### DATA TO USE:
* * *

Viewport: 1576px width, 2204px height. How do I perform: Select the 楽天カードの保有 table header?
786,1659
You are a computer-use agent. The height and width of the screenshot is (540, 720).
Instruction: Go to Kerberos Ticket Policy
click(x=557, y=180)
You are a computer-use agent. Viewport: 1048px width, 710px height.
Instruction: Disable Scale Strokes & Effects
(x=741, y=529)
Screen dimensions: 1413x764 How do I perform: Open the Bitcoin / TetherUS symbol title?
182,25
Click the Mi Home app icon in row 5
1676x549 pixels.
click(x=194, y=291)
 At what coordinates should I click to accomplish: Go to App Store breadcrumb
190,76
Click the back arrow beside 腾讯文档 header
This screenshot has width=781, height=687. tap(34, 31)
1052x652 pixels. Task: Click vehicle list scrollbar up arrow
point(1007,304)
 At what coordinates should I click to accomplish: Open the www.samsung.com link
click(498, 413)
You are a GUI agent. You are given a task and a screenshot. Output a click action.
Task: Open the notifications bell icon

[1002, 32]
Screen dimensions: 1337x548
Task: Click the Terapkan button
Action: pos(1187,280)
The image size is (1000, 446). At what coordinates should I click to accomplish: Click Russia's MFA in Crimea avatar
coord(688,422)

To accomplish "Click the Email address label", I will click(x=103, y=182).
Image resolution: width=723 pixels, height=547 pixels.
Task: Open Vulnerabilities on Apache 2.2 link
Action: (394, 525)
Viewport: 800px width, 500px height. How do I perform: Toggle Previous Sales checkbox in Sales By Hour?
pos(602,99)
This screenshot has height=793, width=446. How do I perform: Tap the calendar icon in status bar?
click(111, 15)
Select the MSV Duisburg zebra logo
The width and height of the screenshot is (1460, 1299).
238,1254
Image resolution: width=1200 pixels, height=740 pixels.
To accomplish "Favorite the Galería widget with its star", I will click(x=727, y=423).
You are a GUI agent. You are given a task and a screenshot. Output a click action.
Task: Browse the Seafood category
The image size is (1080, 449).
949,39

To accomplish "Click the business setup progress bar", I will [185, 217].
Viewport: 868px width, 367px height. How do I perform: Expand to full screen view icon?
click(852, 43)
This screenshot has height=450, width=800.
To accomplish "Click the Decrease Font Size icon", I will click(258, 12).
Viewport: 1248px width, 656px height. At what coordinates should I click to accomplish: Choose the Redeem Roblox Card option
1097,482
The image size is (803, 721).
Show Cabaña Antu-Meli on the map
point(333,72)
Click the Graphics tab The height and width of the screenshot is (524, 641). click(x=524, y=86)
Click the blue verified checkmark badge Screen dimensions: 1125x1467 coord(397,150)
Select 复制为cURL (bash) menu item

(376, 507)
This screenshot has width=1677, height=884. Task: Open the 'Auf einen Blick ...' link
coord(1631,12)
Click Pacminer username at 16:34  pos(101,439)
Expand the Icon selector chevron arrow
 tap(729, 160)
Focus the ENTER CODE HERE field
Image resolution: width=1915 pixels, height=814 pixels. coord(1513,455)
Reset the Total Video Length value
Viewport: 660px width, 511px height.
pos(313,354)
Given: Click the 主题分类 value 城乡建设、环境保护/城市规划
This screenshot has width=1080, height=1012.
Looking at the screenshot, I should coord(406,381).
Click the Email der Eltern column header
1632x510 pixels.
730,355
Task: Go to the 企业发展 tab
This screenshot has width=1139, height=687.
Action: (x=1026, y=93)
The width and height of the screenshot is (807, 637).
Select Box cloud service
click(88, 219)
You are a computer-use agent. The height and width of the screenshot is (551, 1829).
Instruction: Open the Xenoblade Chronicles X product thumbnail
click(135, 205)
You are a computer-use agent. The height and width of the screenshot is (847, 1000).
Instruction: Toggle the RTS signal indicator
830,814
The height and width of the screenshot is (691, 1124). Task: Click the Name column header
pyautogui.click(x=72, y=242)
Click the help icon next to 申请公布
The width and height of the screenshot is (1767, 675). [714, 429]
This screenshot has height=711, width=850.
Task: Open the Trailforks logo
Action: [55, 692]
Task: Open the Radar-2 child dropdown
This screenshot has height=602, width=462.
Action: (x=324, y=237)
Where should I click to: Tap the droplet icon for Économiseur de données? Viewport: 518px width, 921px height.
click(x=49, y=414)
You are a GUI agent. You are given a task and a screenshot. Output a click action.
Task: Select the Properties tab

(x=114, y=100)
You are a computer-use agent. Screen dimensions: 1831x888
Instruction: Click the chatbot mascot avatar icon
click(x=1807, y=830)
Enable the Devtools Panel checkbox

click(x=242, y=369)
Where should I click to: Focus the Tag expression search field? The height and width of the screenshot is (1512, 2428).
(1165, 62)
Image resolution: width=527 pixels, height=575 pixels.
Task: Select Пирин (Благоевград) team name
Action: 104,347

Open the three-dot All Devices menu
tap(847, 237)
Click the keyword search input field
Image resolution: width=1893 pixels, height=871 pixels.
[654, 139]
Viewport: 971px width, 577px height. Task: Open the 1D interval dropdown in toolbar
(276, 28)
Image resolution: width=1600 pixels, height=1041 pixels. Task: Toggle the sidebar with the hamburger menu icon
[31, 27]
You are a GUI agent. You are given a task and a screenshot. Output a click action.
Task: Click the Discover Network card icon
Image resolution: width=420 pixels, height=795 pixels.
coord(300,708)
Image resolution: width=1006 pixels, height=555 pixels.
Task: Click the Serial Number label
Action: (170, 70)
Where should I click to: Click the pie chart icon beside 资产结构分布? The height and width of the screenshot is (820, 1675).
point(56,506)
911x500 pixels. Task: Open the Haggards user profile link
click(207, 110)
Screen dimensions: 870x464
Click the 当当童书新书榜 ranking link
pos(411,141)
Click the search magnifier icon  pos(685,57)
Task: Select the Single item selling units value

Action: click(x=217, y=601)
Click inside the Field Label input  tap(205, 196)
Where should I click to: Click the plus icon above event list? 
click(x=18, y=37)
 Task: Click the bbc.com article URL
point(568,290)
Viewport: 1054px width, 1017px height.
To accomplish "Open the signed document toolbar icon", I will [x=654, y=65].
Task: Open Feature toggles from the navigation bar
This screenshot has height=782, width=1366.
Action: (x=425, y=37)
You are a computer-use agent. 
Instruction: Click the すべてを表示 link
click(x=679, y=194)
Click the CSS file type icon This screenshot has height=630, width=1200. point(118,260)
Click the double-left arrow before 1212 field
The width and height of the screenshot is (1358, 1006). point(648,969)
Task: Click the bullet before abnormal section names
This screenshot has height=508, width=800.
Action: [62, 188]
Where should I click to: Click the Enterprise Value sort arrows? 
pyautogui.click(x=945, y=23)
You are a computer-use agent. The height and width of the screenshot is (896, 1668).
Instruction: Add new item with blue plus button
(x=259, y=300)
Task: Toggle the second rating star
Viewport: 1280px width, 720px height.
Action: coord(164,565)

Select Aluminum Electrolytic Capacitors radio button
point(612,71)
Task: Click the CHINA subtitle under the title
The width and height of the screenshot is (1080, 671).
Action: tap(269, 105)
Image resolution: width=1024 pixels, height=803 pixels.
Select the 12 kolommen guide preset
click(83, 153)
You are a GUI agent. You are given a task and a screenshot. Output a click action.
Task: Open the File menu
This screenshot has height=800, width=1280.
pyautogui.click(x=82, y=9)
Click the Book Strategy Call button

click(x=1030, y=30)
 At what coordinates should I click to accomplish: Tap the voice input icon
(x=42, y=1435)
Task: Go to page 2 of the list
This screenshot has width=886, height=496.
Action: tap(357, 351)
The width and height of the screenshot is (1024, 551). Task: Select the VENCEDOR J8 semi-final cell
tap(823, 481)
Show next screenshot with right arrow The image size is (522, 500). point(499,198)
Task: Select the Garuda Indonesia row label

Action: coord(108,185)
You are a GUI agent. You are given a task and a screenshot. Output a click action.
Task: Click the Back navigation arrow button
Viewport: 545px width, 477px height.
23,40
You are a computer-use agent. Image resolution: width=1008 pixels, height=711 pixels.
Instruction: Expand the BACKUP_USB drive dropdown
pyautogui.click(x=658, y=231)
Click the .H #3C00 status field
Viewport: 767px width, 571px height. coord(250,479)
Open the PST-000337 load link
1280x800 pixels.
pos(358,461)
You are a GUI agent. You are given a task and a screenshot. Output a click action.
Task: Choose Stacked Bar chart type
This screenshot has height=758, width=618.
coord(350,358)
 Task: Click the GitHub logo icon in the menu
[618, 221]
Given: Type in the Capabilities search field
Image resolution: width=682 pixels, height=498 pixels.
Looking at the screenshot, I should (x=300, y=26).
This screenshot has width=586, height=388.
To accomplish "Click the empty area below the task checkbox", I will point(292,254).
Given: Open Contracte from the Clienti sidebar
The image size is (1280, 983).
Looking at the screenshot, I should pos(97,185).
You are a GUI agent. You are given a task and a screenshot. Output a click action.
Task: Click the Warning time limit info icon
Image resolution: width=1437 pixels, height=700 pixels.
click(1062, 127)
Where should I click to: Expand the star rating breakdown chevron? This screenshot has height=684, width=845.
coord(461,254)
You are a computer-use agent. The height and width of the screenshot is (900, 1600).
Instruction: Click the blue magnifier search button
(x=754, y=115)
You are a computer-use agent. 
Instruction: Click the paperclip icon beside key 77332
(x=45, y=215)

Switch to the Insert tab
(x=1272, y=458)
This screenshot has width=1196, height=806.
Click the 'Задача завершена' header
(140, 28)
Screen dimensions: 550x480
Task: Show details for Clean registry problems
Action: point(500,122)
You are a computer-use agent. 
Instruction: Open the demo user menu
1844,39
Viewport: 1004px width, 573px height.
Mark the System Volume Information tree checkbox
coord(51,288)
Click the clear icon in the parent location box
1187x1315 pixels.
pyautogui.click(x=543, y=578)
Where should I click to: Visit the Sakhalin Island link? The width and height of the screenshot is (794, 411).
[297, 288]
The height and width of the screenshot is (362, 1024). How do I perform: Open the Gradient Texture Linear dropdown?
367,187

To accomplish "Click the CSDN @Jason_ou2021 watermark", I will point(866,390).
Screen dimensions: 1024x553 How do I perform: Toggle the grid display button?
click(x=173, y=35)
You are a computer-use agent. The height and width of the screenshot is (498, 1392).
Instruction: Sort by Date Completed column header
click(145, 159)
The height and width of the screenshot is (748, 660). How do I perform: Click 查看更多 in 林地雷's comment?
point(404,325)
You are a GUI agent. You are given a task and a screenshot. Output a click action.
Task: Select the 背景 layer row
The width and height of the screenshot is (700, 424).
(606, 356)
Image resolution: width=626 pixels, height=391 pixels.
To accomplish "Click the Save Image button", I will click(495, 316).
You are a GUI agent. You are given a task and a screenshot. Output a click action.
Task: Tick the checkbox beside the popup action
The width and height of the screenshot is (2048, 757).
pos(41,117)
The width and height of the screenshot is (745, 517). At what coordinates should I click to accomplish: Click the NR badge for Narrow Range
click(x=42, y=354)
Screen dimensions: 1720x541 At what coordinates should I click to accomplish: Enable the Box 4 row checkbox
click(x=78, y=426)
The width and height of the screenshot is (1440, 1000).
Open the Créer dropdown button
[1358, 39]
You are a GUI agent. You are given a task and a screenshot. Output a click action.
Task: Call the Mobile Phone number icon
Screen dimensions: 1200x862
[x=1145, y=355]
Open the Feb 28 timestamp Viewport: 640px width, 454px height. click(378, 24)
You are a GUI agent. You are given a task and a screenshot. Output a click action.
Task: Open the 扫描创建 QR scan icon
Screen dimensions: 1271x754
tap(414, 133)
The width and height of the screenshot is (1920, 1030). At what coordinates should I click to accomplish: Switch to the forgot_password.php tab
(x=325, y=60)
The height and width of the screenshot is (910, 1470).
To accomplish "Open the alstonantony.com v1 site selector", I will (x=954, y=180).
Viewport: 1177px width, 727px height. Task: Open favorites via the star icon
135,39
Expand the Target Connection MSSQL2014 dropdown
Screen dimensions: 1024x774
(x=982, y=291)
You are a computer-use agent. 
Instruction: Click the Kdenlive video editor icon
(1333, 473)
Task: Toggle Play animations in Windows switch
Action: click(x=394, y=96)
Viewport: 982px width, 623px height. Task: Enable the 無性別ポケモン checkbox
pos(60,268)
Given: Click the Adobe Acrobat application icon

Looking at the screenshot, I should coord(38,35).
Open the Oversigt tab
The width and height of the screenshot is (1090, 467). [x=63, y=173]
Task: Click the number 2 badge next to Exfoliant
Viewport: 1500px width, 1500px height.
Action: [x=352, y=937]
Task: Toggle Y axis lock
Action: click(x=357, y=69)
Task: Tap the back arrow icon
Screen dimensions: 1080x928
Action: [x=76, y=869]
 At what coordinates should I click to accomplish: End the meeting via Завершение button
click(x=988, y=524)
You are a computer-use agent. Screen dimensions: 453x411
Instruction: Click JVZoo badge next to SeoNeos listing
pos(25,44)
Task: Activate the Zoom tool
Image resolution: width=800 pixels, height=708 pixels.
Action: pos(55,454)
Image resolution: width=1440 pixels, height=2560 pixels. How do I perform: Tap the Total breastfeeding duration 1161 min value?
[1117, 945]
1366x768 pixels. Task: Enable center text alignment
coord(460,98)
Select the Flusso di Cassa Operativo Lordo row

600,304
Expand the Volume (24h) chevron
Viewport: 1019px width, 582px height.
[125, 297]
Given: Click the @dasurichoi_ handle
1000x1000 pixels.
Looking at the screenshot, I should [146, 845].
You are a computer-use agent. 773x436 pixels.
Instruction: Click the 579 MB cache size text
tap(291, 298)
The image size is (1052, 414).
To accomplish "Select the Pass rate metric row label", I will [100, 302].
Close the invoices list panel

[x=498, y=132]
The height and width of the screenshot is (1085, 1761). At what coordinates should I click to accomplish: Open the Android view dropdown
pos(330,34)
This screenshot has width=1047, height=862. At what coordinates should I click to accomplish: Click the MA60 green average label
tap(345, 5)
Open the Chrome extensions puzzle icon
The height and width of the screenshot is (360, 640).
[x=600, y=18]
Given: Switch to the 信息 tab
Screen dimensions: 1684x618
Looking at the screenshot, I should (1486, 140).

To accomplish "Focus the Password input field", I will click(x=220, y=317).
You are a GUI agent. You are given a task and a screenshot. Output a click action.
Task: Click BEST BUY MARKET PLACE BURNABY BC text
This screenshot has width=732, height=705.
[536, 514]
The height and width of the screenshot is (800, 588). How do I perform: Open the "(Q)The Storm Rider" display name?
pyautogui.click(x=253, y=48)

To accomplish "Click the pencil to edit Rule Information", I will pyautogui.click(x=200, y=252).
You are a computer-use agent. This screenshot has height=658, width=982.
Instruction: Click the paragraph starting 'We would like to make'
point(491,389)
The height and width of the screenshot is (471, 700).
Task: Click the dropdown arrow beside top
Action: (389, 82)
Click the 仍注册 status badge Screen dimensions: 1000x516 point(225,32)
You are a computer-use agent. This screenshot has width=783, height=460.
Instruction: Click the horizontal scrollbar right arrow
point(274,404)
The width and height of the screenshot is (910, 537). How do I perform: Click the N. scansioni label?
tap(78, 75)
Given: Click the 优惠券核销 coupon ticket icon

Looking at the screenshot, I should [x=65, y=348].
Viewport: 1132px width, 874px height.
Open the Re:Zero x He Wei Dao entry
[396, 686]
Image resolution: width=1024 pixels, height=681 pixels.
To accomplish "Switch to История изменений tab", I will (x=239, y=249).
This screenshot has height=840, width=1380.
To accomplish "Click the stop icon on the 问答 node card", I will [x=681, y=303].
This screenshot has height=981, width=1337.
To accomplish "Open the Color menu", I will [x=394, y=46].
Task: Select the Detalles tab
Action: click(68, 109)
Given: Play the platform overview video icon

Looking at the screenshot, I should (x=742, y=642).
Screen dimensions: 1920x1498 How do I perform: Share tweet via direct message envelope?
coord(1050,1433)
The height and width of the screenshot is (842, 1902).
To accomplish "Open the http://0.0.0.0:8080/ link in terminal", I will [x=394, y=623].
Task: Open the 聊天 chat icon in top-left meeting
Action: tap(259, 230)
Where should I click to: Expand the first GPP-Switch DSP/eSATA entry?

* * *

### TASK ITEM:
From the listing above, return the lines starting at the one with "is (498, 1392)." and ending at the one with "Task: Tick the", both kept, exactly as they appear and nothing more.

### SOLUTION TO THE PROBLEM:
You are a computer-use agent. The height and width of the screenshot is (498, 1392).
Instruction: Sort by Date Completed column header
click(145, 159)
The height and width of the screenshot is (748, 660). How do I perform: Click 查看更多 in 林地雷's comment?
point(404,325)
You are a GUI agent. You are given a task and a screenshot. Output a click action.
Task: Select the 背景 layer row
The width and height of the screenshot is (700, 424).
(606, 356)
Image resolution: width=626 pixels, height=391 pixels.
To accomplish "Click the Save Image button", I will click(495, 316).
You are a GUI agent. You are given a task and a screenshot. Output a click action.
Task: Tick the checkbox beside the popup action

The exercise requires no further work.